June Book of the Month: ‘Fellow Creatures – Our Obligations to the Other Animals’ by Christine M. Korsgaard

Each month we will be featuring a ‘Book of the month.’ We will be selecting from books about animals that our readership finds interesting and informative. If you come across an interesting animal related book (science, law, ethics, policy or simply general interest) please send us your nomination along with the reasons for your choice.

This month’s book is Fellow Creatures: Our Obligations to the Other Animals, by Christine M. Korsgaard, the Arthur Kingsley Porter Professor of Philosophy at Harvard University.

In Fellow Creatures, Korsgaard examines the relationships between humans and other animals, but from a purely philosophical perspective.

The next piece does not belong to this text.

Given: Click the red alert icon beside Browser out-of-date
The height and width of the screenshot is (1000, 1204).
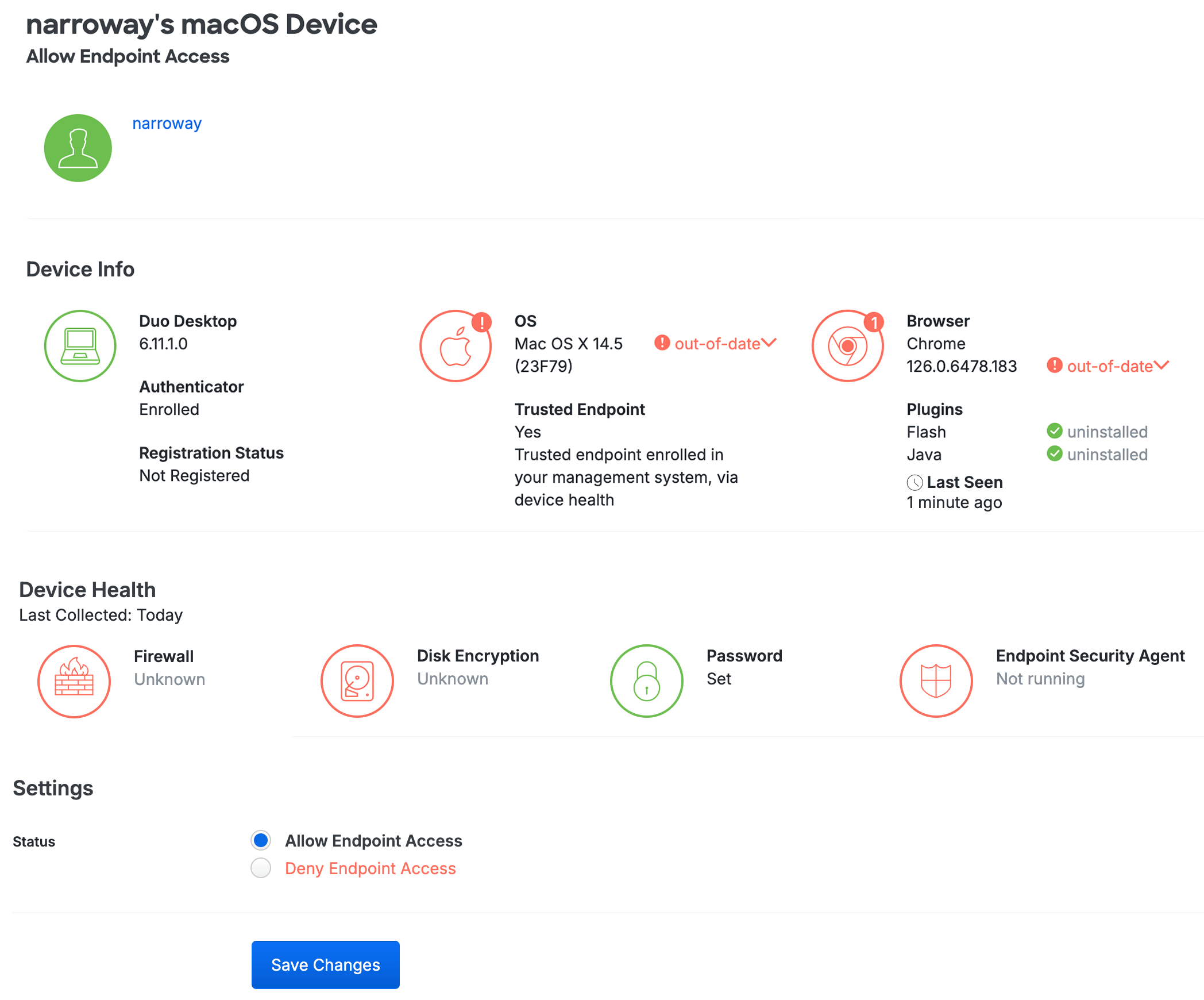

By considering all aspects of the Kantian argument that animals are ‘ends-in-themselves’ to humans, Korsgaard provides a guide on how to approach the weighty subject matter of animal advocacy fully and rationally, and without appeals to emotion.

In doing so, Korsgaard has written a veritable treatise in philosophy in this area, and like equally well-researched and well-founded philosophical works, it can get a bit tedious as she covers all the bases and ticks all the boxes. To make a statement in philosophy, academics have to ensure that they’ve established the relevant history of thought on that statement, no matter how minor; consequently, a lot of foundational material must be reviewed and retold before they feel ready to make more substantial statements. While lawyers will find this approach somewhat familiar, this textbook-like framework may not be accessible to all readers, but it’s worth pushing through to hear Korsgaard’s own insightful arguments.

One of her first conclusions is the well-founded thought that, for an animal that functions by taking her own well-functioning as an end, life can be considered a good for her. When an animal’s life is considered a good – and more so when an animal herself considers her own life a good – that raises philosophical and moral questions on what it means to take that good away. Since it can reasonably be argued that “life itself is a good for any animal who is in reasonably good shape”, who acts and does actions to retain good health and well-being and to live a good life, Korsgaard leaves little room for those who would deny the worth of animals’ lives. These cogent and rational arguments in this section can serve those of us who advocate for animals.

In order to get the most out of this book, it’s important to understand what is meant by basic terms. When talking about animal’s lives being a good, it’s not in the sense that life is made of good and bad things; it’s that life itself is ‘a good’, existence is a good. This difference between things that are good as in not bad versus things that are good in the so-called ‘final sense’ gets confusing, not to mention the entire province of ‘good-for’ and ‘bad-for’ as another discrete way of thinking. But if you stick with Korsgaard’s weaving through her thoughts and the thoughts she has to reference in order to move forward, and if you can keep all the different definitions of ‘good’ straight, it pays off. Let’s go through one such argument. The final sense of good means a good that constitutes or contributes to the well-functioning of an entity, who experiences her own functional condition in a valenced way and pursues functional goods through her own actions. An animal, she states, looks at things worth pursuing or doing as good or bad for their own sake. And because creatures exist that can look at life this way, creatures that things can be good or bad for, then final goods have to exist. “Having a final good,” Korsgaard states, “is the ground of moral standing.” With these solid philosophical foundations that Korsgaard establishes, we are given bold statements like this with the confidence of support.

As often happens in academic works, one of the most interesting thoughts was hidden in a footnote. Korsgaard noted that most people associate empathy with our emotional nature, but she feels that’s a mistake – it should come from our rational side. While it does involve both, empathy can only be achieved in higher degrees by rational creatures, showing that it’s a rational skill and not purely emotional. I also appreciated when she stated that, despite the ‘sort of right’ humans have to try to secure the long-term future of our species, the Kantian view that she advocates says it’s the kind of right we can forfeit by ‘failing to deserve’ it, and we fail to deserve it if we continue abusing the animals we share the world with.

If you can stick with the plodding through the history of philosophy, Korsgaard eventually makes her way through several interesting subjects, such as the welfare vs. abolitionist views on pet-keeping, a subject difficult to keep emotional arguments from seeping into, yet Korsgaard keeps the focus on rational thought. Still, it is useful throughout to have at least a familiarity with Kantian philosophy, and while the average layperson and the average animal advocate will find much to celebrate, this book will be best appreciated by those in academia.